新井:当初は高校生ぐらいの年齢の子にしようと思っていました。オーディション当時、岡田くんもまだ高校生で、ちょうど子どもと大人の間にいて、田舎に暮らしている、すごく晶っぽい子だなと感じました。東京に住んで芸能活動している子は大人っぽかったんです。お芝居は出来るんだけど、朴訥さが感じられなくて。ある程度名前が知られている20歳オーバーの方をキャスティングすることも考えましたが、それこそ中学生には見えない。もう新人を探すしかないとなって。事務所さんにスカウトしてきた子を連れてきてもらったり、雑誌をめくって、読者モデルのような子たちや、ストリートスナップ写真からも探しました。そういうのを含めたら、オーディションしたのは何千人になりますね。

――それくらい晶の役は重要だったんですね。

新井:原作では主人公なので、やっぱり晶を見たいと思わせたくて。

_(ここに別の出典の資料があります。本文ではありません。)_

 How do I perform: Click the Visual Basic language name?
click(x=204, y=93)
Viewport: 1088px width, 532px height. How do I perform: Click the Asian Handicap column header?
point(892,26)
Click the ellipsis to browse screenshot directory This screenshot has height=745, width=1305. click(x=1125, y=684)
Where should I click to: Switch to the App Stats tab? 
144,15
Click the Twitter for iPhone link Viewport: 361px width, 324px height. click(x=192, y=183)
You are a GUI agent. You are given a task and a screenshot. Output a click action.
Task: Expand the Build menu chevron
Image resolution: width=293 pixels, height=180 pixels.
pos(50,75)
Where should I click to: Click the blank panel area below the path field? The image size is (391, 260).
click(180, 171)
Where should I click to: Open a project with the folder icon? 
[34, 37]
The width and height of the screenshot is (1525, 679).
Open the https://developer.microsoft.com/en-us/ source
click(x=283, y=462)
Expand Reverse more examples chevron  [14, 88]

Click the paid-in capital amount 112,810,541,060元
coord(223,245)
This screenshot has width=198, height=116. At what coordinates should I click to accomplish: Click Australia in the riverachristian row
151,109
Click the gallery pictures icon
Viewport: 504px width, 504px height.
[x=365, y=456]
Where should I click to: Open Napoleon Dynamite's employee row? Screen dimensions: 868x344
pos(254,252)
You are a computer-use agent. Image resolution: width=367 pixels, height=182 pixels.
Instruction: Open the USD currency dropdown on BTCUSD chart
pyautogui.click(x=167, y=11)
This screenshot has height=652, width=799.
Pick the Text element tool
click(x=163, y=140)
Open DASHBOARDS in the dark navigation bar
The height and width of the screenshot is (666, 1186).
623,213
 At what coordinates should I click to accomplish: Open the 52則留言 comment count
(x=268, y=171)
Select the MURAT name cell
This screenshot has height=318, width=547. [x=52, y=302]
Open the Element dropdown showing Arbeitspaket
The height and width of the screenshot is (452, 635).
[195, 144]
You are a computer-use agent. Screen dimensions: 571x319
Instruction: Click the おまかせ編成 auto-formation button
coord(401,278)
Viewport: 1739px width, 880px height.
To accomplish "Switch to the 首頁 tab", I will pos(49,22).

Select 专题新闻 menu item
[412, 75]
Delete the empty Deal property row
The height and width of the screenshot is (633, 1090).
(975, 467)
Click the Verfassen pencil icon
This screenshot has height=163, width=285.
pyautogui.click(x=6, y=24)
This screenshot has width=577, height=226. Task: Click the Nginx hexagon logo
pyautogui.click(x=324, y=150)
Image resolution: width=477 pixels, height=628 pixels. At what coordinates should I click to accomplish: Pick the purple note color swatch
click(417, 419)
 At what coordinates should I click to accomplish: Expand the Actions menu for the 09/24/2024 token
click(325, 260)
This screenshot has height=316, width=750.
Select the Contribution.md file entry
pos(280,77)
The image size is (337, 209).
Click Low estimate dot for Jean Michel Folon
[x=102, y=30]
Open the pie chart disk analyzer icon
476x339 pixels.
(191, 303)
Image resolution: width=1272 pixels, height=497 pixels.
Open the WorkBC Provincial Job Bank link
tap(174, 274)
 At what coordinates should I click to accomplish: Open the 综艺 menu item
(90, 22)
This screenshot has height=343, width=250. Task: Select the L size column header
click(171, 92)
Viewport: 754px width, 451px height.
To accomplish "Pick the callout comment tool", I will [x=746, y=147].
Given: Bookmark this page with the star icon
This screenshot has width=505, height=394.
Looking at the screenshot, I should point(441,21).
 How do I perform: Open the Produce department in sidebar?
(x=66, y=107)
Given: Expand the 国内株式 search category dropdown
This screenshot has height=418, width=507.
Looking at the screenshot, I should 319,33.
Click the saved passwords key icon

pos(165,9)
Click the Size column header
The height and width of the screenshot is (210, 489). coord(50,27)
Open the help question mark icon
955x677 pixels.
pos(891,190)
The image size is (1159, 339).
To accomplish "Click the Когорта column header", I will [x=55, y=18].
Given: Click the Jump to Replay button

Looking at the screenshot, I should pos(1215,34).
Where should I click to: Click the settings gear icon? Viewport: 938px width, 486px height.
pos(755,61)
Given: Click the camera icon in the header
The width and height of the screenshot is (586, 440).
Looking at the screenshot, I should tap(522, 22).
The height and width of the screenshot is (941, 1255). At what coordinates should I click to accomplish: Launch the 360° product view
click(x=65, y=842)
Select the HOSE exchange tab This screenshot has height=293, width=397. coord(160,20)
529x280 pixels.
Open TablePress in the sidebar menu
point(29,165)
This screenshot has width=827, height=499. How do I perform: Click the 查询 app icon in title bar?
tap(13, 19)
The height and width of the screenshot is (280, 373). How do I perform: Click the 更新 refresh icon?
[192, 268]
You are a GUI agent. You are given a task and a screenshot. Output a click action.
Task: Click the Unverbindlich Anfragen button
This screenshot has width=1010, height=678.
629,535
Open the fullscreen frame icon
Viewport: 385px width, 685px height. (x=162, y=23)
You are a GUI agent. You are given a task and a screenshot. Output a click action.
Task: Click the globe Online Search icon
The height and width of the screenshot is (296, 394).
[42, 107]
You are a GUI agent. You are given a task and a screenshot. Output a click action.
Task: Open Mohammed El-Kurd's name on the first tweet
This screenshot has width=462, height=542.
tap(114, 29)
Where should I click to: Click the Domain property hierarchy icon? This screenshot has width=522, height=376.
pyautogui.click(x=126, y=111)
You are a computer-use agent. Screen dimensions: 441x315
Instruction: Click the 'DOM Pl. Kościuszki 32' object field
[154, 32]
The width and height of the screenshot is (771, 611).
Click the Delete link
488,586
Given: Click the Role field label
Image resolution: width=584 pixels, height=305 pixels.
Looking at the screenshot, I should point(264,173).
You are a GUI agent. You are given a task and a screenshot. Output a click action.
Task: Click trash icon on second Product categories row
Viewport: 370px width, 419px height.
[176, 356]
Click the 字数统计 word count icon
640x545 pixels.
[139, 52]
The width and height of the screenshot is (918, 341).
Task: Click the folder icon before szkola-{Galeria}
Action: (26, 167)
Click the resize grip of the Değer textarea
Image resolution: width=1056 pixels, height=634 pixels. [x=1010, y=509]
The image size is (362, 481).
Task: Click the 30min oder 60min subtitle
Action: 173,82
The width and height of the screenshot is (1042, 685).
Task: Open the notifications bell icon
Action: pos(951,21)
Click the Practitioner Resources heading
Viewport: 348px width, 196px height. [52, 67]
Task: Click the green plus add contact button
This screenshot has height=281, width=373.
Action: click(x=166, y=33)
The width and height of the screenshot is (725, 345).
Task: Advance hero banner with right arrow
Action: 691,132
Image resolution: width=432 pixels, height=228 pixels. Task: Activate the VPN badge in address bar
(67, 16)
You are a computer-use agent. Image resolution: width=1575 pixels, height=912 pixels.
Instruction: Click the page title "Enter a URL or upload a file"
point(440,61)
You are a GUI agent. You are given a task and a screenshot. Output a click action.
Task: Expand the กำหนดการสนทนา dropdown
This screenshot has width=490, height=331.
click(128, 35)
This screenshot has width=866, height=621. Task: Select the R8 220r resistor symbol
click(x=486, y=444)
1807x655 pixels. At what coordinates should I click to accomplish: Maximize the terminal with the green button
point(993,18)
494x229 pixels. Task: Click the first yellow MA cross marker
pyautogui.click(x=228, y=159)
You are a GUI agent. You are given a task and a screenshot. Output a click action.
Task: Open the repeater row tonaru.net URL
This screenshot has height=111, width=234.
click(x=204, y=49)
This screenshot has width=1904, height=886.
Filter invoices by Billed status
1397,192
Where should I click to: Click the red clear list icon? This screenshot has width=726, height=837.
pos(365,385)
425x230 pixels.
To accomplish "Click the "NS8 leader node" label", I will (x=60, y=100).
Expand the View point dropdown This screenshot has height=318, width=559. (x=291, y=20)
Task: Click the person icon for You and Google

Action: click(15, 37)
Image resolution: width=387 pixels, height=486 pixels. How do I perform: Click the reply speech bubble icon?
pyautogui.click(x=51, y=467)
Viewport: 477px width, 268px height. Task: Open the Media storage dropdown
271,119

こだわりもありましたし、晶を探すのはものすごく時間がかかりました。

――岡田さんに決めたのはどういう理由で?

新井:彼の場合は、初めて会った時にまだ芸能界に入るか決まっていなかったので、選考対象ではありませんでした。でも、すごく真っすぐで目がキラキラした子だなという印象があって、「芸能界に入ることになったらまた来てください」と伝えて。そのあと事務所に入ったと聞いて、再度オーディションに来てもらいました。

――現場では岡田さんの初演技はいかがでしたか。

新井:セリフを言ったあと、普通だったらこういう顔するだろうなと思う場面があるのですが、彼は予想外の表情を見せてくれるんです。第3話で晶がコンビニから聖の家に帰ってきて、勝太郎(町田啓太)と鉢合わせしてしまうシーンで、普通だったら「……」と、シュンとした顔をすると思ったんですけど、彼は「え!?」と驚いた顔をして。本人は「(この状況は)びっくりしますよね」と。その反応に驚きました(笑)。そうか、これが普通のリアクションなんだな、なるほどと。レッスンもそこまで多くやっていたわけではなかっので、ほとんどが彼の素直なリアクションなんですよね。第1話で晶が「好きです」と伝えたあと、聖から「ありがとう」と言われて、「え、どういう意味?」とキョロキョロするんですが、「あ~そういう芝居の選択肢はなかったな」と監督がとても気に入っていました。普通だったら「ちぇ」みたいな顔をすると思うのですが、すごく特殊なリアクションをするから、芝居慣れしてないことが逆に良くて面白いんです。第2話の図書室では、聖から「分からないところある?」と聞かれて、「分からないところ、分からないところ?」と岡田君が本をめくりながら探していて。「次に言うセリフがあるから、本当に探さないで早くセリフ言って!」と内心思ってしまうのですが(笑)、「分からないところって聞かれたので、探しました」と。監督もそれでやってみようかと、そのシーンではそのまま岡田くんの反応が使われました。すごく不思議な芝居をする独特な感覚は、初めてだから生まれてくるんでしょうね。